REQUIRED WORK:
1. In the patent excerpt, switch every "controller" to "server" and write out everything from "[0076] As used" down to "more computers.".
2. Output everything in the listing from the line containing "1540x784 pixels." down to the line containing "point(1123,185)", character for character, with both of those lines included.

SOURCE PASSAGE:

■ ■ ■ ■ ■

Additionally, the segregated email determiner can run a target
email through the global and user email models that correspond to
the category of sent emails for the particular target email, for
example. In this way, in this example, desirability of a target
email can be determined based on its sent email category and user
preferences, separately.
[0074] Still another embodiment involves a computer-readable medium
comprising processor-executable instructions configured to
implement one or more of the techniques presented herein. An
exemplary computer-readable medium that may be devised in these
ways is illustrated in FIG. 5, wherein the implementation 500
comprises a computer-readable medium 508 (e.g., a CD-R, DVD-R, or a
platter of a hard disk drive), on which is encoded
computer-readable data 506. This computer-readable data 506 in turn
comprises a set of computer instructions 504 configured to operate
according to one or more of the principles set forth herein. In one
such embodiment 502, the processor-executable instructions 504 may
be configured to perform a method, such as the exemplary method 100
of FIG. 1, for example. In another such embodiment, the
processor-executable instructions 504 may be configured to
implement a system, such as the exemplary system 400 of FIG. 4, for
example. Many such computer-readable media may be devised by those
of ordinary skill in the art that are configured to operate in
accordance with the techniques presented herein.
[0075] Although the subject matter has been described in language
specific to structural features and/or methodological acts, it is
to be understood that the subject matter defined in the appended
claims is not necessarily limited to the specific features or acts
described above. Rather, the specific features and acts described
above are disclosed as example forms of implementing the
claims.
[0076] As used in this application, the terms "component,"
"module," "system", "interface", and the like are generally
intended to refer to a computer-related entity, either hardware, a
combination of hardware and software, software, or software in
execution. For example, a component may be, but is not limited to
being, a process running on a processor, a processor, an object, an
executable, a thread of execution, a program, and/or a computer. By
way of illustration, both an application running on a controller
and the controller can be a component. One or more components may
reside within a process and/or thread of execution and a component
may be localized on one computer and/or distributed between two or
more computers.

■ ■ ■ ■ ■

RECORDS FOR THE EXERCISE:
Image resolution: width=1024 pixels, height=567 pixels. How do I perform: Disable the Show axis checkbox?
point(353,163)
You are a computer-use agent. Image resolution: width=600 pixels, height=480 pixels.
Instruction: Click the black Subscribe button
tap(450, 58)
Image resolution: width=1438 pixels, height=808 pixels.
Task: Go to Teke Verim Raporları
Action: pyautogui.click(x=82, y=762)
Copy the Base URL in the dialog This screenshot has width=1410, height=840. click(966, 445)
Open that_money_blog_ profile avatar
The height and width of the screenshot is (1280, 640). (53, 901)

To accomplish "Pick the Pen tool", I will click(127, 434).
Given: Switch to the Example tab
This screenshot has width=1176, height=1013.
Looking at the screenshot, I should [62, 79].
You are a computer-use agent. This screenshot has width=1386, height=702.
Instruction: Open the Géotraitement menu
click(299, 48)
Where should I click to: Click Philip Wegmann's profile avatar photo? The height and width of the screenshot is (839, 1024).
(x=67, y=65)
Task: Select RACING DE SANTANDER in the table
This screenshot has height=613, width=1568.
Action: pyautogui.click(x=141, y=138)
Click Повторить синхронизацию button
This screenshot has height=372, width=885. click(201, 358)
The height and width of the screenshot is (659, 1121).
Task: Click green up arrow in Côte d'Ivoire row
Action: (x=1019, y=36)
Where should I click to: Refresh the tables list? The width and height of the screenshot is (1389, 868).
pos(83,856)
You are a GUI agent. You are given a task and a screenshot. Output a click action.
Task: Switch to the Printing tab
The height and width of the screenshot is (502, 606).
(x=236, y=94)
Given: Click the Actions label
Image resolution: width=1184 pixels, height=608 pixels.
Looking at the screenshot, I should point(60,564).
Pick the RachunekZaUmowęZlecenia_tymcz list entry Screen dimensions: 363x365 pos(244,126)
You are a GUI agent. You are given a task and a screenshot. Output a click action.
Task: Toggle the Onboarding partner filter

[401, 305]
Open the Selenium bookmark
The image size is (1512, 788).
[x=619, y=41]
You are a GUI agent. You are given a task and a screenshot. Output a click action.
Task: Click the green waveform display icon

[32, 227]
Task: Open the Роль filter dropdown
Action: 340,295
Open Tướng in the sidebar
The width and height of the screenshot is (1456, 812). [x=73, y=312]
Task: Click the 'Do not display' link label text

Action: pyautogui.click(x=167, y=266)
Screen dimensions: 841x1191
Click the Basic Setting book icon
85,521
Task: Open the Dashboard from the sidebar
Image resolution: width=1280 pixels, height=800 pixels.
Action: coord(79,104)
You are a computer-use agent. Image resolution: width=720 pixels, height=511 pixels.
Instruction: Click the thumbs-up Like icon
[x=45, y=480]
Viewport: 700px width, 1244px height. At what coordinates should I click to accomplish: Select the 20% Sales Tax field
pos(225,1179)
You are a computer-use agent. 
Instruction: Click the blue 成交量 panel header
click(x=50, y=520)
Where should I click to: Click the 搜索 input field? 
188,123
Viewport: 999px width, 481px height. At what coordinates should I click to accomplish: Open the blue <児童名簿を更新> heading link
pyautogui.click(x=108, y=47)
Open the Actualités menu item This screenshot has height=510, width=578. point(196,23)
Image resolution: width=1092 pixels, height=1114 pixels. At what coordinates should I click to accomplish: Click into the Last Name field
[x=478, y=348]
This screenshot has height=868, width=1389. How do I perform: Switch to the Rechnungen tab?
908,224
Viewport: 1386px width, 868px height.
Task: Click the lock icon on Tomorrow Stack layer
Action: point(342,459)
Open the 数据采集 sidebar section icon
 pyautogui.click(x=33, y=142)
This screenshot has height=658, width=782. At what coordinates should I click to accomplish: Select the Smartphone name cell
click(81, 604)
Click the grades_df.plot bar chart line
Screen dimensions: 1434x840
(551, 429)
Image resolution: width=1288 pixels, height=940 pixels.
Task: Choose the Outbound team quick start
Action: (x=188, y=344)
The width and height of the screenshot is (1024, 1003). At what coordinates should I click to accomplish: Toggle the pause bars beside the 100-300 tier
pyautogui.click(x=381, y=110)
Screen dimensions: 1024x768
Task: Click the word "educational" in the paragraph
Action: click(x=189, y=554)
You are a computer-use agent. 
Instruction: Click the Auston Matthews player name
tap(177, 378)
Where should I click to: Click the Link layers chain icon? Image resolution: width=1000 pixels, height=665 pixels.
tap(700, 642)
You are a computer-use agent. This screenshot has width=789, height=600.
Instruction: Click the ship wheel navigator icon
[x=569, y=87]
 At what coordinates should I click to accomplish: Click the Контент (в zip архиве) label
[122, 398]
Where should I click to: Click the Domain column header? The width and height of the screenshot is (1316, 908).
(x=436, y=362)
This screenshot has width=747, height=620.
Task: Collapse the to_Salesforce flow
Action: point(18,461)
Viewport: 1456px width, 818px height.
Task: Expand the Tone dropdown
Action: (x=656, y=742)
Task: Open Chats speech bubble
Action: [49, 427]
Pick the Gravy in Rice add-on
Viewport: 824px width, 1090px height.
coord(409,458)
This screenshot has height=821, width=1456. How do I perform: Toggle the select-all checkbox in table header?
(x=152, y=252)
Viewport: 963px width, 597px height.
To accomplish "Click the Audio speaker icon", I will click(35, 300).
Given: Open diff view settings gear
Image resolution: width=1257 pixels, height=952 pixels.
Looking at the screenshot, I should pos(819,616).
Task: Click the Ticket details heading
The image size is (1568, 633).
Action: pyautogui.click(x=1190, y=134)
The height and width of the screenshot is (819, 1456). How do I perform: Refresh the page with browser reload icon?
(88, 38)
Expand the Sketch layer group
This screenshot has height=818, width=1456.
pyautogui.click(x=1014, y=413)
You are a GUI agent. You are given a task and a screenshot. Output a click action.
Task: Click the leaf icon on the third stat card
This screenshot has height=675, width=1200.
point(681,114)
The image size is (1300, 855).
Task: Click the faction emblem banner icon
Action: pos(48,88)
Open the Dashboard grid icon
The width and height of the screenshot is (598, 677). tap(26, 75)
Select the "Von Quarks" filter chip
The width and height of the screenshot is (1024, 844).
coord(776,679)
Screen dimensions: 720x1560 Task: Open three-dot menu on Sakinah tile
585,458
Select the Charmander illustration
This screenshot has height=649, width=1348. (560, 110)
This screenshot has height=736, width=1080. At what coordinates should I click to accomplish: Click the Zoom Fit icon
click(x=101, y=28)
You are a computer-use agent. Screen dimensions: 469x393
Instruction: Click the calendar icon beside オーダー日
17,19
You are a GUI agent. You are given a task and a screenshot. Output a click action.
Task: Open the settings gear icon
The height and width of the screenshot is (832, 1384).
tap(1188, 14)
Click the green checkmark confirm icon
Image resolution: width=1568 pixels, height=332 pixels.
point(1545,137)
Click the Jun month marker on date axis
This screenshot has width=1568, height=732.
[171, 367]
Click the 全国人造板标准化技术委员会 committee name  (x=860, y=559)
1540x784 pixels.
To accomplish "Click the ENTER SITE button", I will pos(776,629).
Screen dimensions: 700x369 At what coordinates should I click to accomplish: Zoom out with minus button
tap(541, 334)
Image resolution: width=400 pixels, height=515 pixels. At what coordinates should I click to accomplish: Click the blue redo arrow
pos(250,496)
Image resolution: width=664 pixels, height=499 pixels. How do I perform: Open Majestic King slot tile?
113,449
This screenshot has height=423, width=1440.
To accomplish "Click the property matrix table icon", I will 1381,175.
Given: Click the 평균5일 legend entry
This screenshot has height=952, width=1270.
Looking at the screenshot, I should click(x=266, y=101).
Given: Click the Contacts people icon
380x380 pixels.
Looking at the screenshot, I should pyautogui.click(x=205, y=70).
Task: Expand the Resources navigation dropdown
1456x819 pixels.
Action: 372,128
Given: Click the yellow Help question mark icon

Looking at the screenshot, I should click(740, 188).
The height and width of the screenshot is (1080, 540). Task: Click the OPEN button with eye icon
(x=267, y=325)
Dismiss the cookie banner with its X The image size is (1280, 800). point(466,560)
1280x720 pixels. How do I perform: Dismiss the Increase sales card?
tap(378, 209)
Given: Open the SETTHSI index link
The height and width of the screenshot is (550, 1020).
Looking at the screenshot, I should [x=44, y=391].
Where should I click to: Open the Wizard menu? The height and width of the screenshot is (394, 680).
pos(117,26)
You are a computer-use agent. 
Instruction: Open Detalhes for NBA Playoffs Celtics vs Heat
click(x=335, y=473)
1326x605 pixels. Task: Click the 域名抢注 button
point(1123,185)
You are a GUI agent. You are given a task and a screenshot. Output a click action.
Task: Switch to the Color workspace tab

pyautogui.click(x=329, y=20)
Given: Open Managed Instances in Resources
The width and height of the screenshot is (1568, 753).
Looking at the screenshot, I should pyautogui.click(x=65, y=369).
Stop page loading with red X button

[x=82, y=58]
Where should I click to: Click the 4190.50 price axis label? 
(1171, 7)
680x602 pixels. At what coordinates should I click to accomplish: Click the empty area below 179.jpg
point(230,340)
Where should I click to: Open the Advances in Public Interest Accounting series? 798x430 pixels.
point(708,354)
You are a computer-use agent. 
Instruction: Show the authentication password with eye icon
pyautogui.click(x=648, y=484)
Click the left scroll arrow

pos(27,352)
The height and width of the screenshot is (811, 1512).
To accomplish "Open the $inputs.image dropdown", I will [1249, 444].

■ ■ ■ ■ ■

ANSWERS GIVEN:
1.
[0076] As used in this application, the terms "component,"
"module," "system", "interface", and the like are generally
intended to refer to a computer-related entity, either hardware, a
combination of hardware and software, software, or software in
execution. For example, a component may be, but is not limited to
being, a process running on a processor, a processor, an object, an
executable, a thread of execution, a program, and/or a computer. By
way of illustration, both an application running on a server
and the server can be a component. One or more components may
reside within a process and/or thread of execution and a component
may be localized on one computer and/or distributed between two or
more computers.

2.
1540x784 pixels.
To accomplish "Click the ENTER SITE button", I will pos(776,629).
Screen dimensions: 700x369 At what coordinates should I click to accomplish: Zoom out with minus button
tap(541, 334)
Image resolution: width=400 pixels, height=515 pixels. At what coordinates should I click to accomplish: Click the blue redo arrow
pos(250,496)
Image resolution: width=664 pixels, height=499 pixels. How do I perform: Open Majestic King slot tile?
113,449
This screenshot has height=423, width=1440.
To accomplish "Click the property matrix table icon", I will 1381,175.
Given: Click the 평균5일 legend entry
This screenshot has height=952, width=1270.
Looking at the screenshot, I should click(x=266, y=101).
Given: Click the Contacts people icon
380x380 pixels.
Looking at the screenshot, I should pyautogui.click(x=205, y=70).
Task: Expand the Resources navigation dropdown
1456x819 pixels.
Action: 372,128
Given: Click the yellow Help question mark icon

Looking at the screenshot, I should click(740, 188).
The height and width of the screenshot is (1080, 540). Task: Click the OPEN button with eye icon
(x=267, y=325)
Dismiss the cookie banner with its X The image size is (1280, 800). point(466,560)
1280x720 pixels. How do I perform: Dismiss the Increase sales card?
tap(378, 209)
Given: Open the SETTHSI index link
The height and width of the screenshot is (550, 1020).
Looking at the screenshot, I should [x=44, y=391].
Where should I click to: Open the Wizard menu? The height and width of the screenshot is (394, 680).
pos(117,26)
You are a computer-use agent. 
Instruction: Open Detalhes for NBA Playoffs Celtics vs Heat
click(x=335, y=473)
1326x605 pixels. Task: Click the 域名抢注 button
point(1123,185)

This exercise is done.